Contacto alimentario de las piezas Raku: una cuestión reglamentaria subestimada
Muchos ceramistas venden cuencos o tazas Raku sin cuestionarse su conformidad alimentaria. Las craqueladuras que dan encanto a esta técnica son precisamente lo que plantea un problema: crean micro-pasajes donde pueden migrar residuos de óxidos metálicos (plomo, cadmio, cromo) hacia los alimentos o bebidas.
En Francia y en la Unión Europea, la conformidad se basa en pruebas de migración realizadas sobre la pieza terminada, no sobre la ficha técnica del esmalte solo. La mención “sin plomo” del proveedor no exime al artesano de su responsabilidad legal. Solo un informe de ensayo sobre la pareja esmalte-tierra-cocción real prueba la conformidad.
- La prueba se centra en la migración de metales pesados (plomo, cadmio, cromo hexavalente) en un simulante alimentario ácido.
- El fabricante o artesano debe archivar los informes de ensayo para cada combinación esmalte-tierra-ciclo de cocción que comercializa.
- La directiva europea 2024/2853, aplicable a los productos comercializados a partir del 9 de diciembre de 2026, elimina el umbral de franquicia para los daños, lo que refuerza la responsabilidad de los artesanos ceramistas.
Para las piezas puramente decorativas, estas restricciones no se aplican.

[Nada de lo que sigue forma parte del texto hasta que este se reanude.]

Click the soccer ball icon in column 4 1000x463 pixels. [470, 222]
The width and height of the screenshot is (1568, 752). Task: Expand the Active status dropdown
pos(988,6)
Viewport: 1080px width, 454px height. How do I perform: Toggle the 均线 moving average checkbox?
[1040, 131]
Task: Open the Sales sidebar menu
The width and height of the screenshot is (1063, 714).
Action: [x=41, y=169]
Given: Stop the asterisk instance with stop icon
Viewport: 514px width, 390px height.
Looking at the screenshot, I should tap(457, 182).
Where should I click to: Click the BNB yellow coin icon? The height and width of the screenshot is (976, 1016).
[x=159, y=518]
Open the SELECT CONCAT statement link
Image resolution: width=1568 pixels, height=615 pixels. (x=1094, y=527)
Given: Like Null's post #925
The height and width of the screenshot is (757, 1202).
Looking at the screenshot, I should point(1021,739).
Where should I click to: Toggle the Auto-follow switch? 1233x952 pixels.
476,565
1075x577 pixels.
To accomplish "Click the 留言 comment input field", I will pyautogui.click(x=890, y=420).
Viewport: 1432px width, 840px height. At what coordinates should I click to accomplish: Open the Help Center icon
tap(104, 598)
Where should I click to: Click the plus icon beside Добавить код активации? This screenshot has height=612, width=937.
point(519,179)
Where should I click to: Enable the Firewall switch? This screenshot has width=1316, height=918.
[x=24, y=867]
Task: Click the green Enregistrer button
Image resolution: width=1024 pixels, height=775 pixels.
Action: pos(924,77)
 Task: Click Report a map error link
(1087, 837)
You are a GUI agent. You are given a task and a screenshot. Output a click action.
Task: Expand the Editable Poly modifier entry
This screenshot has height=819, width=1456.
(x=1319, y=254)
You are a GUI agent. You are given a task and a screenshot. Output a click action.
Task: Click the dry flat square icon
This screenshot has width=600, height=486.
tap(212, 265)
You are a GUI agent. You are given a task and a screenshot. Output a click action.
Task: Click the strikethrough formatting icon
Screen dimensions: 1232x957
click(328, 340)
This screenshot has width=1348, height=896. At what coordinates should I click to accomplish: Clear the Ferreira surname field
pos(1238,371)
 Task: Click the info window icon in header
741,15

Especificar claramente “objeto decorativo, no destinado al contacto alimentario” en la etiqueta sigue siendo la solución más simple cuando no se pueden financiar las pruebas de conformidad.
El Raku produce piezas únicas por naturaleza, ya que cada ahumado da un resultado diferente. Esta singularidad tiene un reverso técnico: reproducir exactamente las condiciones de una prueba de migración en una serie de piezas artesanales es difícil. Por eso, la mayoría de los ceramistas Raku orientan su producción hacia el objeto decorativo o la escultura en lugar de la vajilla utilitaria.